Tuesday 27 March 2012

Grow up with.... Sunil Gavaskar

Of tests and tall scores


IN THE 1930s, if you’d spoken of a Gavaskar playing cricket for Mumbai (then Bombay, of course), guess whom you’d be referring to? Manohar Gavaskar, the Indian cricket legend’s father, who was a popular club cricketer.

Cricket ran in the family, quite naturally. By the time Sunil was born, his uncle Madhav Mantri had already played for India.
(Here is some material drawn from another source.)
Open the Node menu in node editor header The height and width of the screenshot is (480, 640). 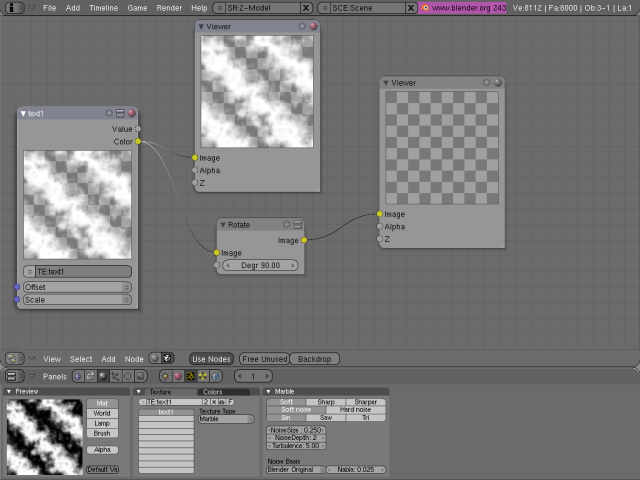point(133,358)
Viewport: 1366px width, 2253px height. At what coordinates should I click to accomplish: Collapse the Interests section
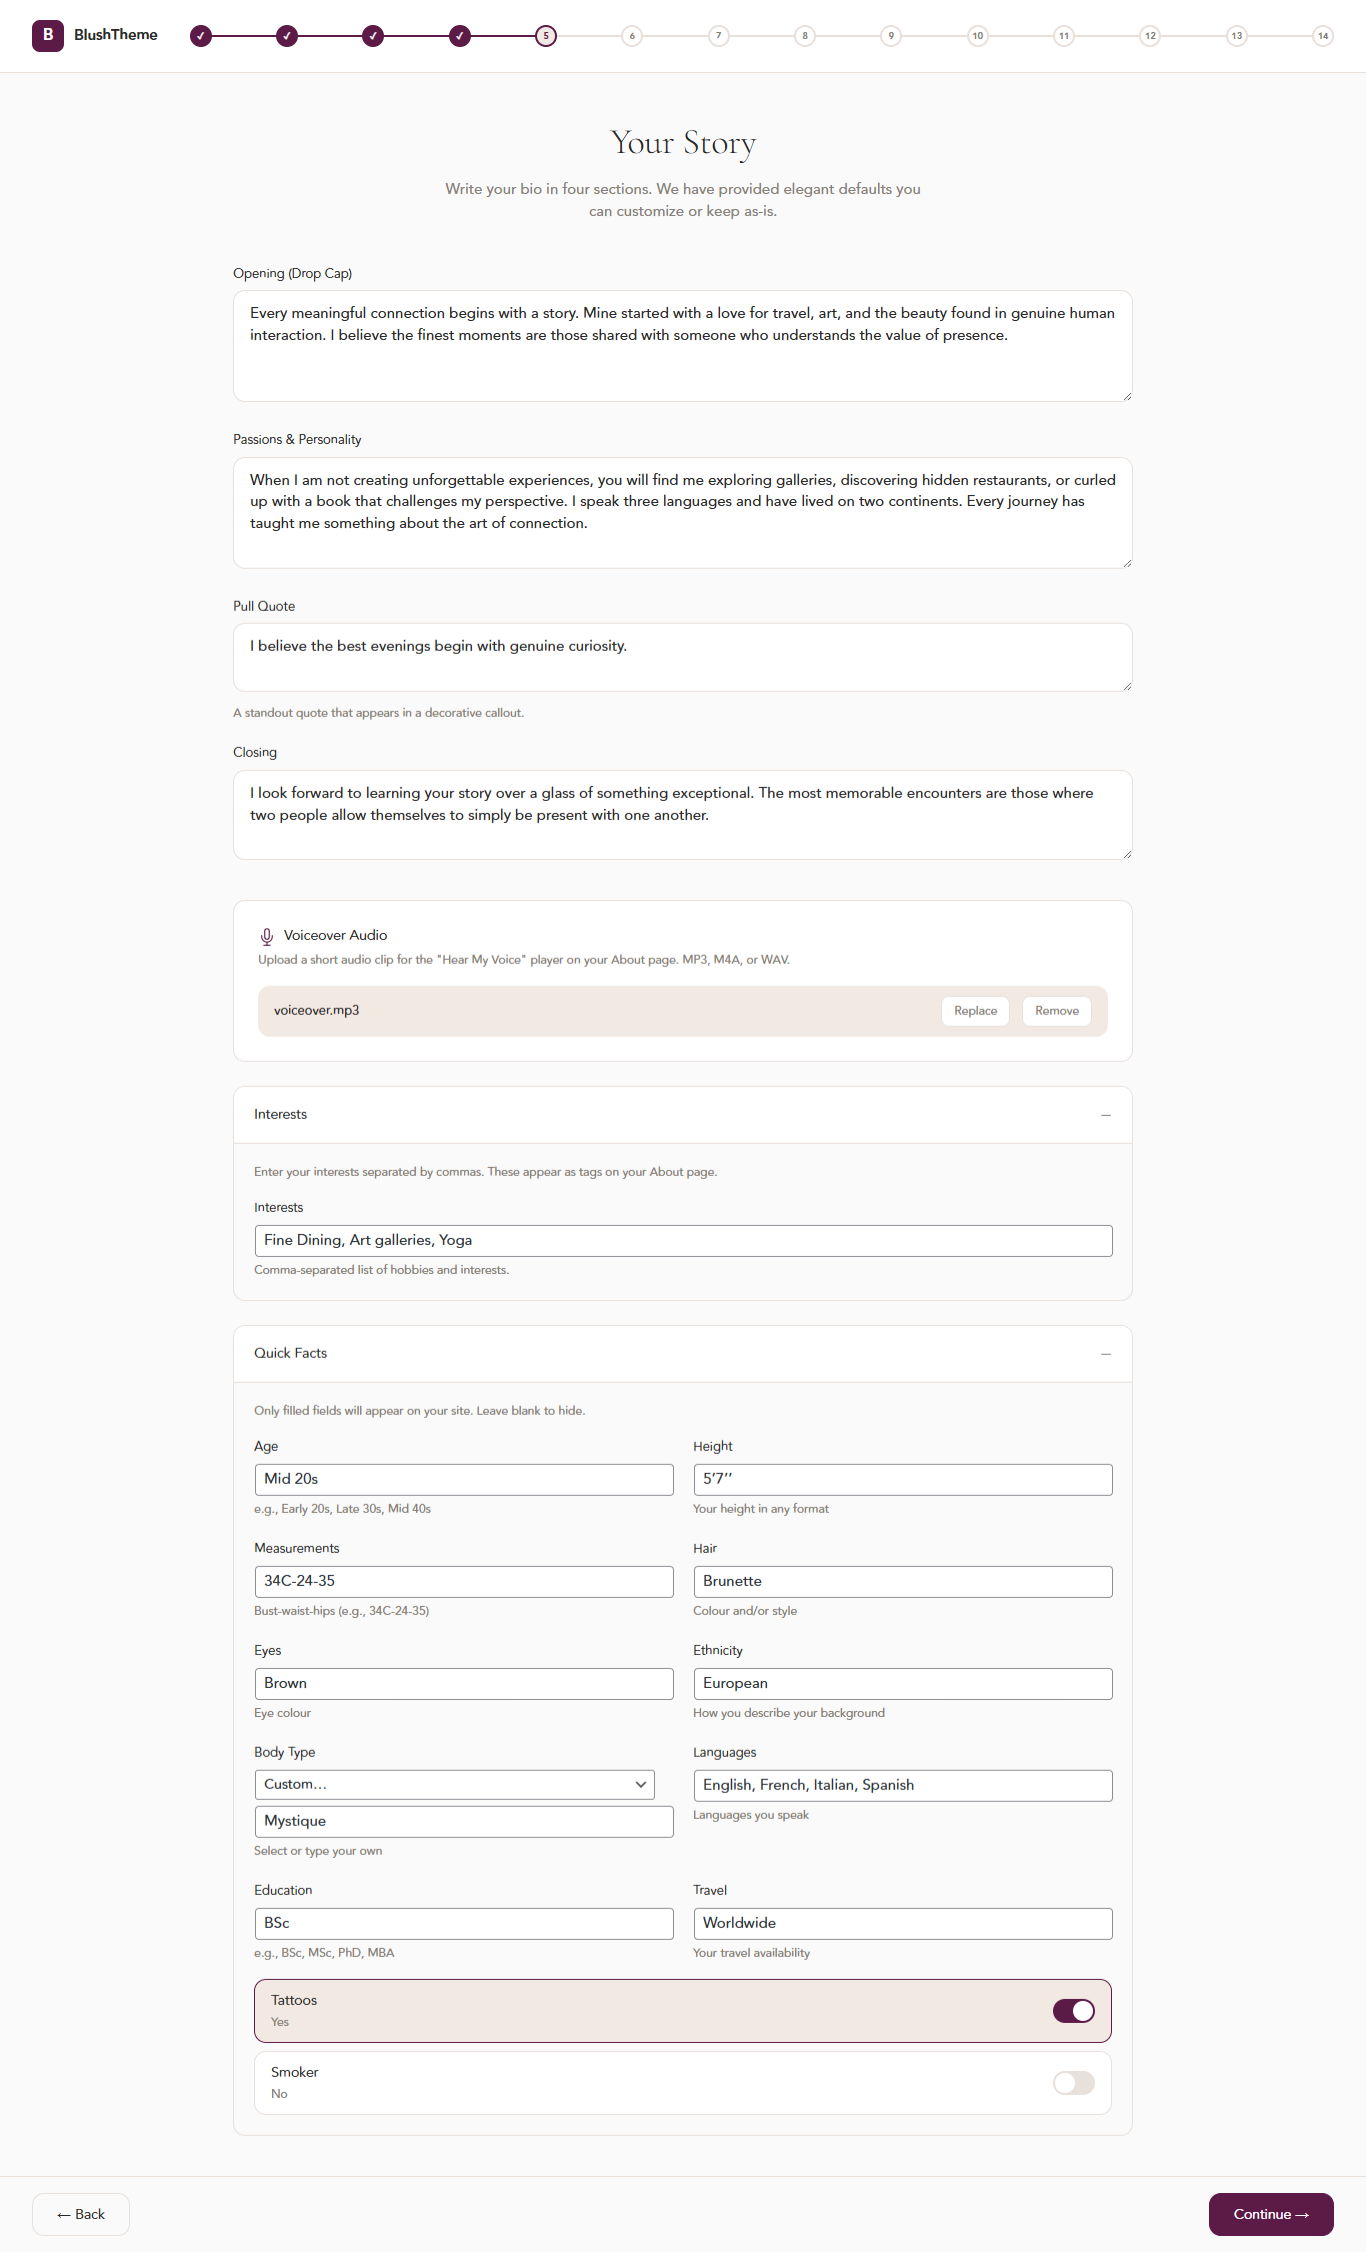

Early in life, Mantri taught Sunil a very important lesson. Whenever young Sunil visited his uncle’s house, he’d caress his Test pullovers with great longing. Months later, he picked up enough courage to ask Mantri if he could take one.

Mantri replied, “You have to sweat and earn the India colours. They do not come easily. There is no short cut to the top.” That’s when Sunil decided that he had to work hard to earn his own India pullover.

But I must tell you about the famous mix-up first. When Sunil was born on July 10, 1949, a sharp-eyed uncle named Narayan Masurekar noticed that the baby had a tiny hole near the top of his left ear-lobe. When Masurekar returned the next day, the hole was missing! How could that be? The nurses found that there had been a mix-up while the babies in the hospital nursery were being bathed. Soon, Sunil was found, fast asleep beside a fisherwoman!

If it hadn’t been for that observant uncle, Sunil Manohar Gavaskar might have been just another fisherman today!

Sunil’s mother loved cricket so much that she regularly bowled a tennis ball at her little son at home. One day, the boy drove a ball back at her. His strong shot broke her nose.  Did Sunil get a scolding? Not at all. His mother just washed away the blood, and returned to bowl!

As a schoolboy, Sunil decided that he wanted to be a batsman. His refusal to get out, which the world watched while he was at the crease, was obvious from the very beginning. When he played with his friends, he’d get so furious when he was declared out that he would stomp away with the bat and ball. Imagine the  fights this caused because he was the only child in his group to have either!

As they grew older, his friends planned another way to get him out. They would all appeal at a particular ball they had agreed on earlier ~ and Sunil would be given out by popular demand!

How did Sunil get to play in his first Harris Shield inter-school tournament? His friend Milind Rege, who later became a Ranji Trophy player, went down with chickenpox. And who do you think took his place? Sunil, of course, who scored an unbeaten 30 runs.

The next morning, excited at the thought of seeing his name in the papers, Sunil woke up at the crack of dawn. Can you imagine how sad he felt when his name appeared as ‘G. Sunil’?

At first, Sunil’s poor fielding kept him out of the regular school team. But he decided to train himself to do better. He chose to concentrate in the slips, where catches come swift and hard. This finally earned him a place in the exclusive club of cricketers who have taken over a hundred catches in Test cricket!

In the 1965-66 season, the Sunil Gavaskar of the tall scores arrived. In the quarter-finals of the Cooch Behar Trophy for schools, he scored 246 not out, and added 421 for the first wicket with Anwar Qureshi. In the semi-finals he made 222, and 85 in the final. He was later selected to play for the All India Schoolboys team in London.

In his first ‘test’ against the London Schoolboys, Sunil made 116. In all, he totted up 309 from four ‘tests,’ though he missed the last one because of his final examinations.

His proud parents had an arrangement with Sunil. They gave him Rs. 10 for every century he scored. Would you like a deal like that?

But he wasn’t allowed to neglect his lessons at school. Once, after a poor report, Sunil was refused permission to play in an inter-school tournament. His parents changed their minds only after the principal of the school personally promised to look after Sunil’s studies. There were no major problems after that.

That’s how the legend named Sunil Gavaskar took his first steps on the road that was to fetch him over 10,000 runs in Test cricket.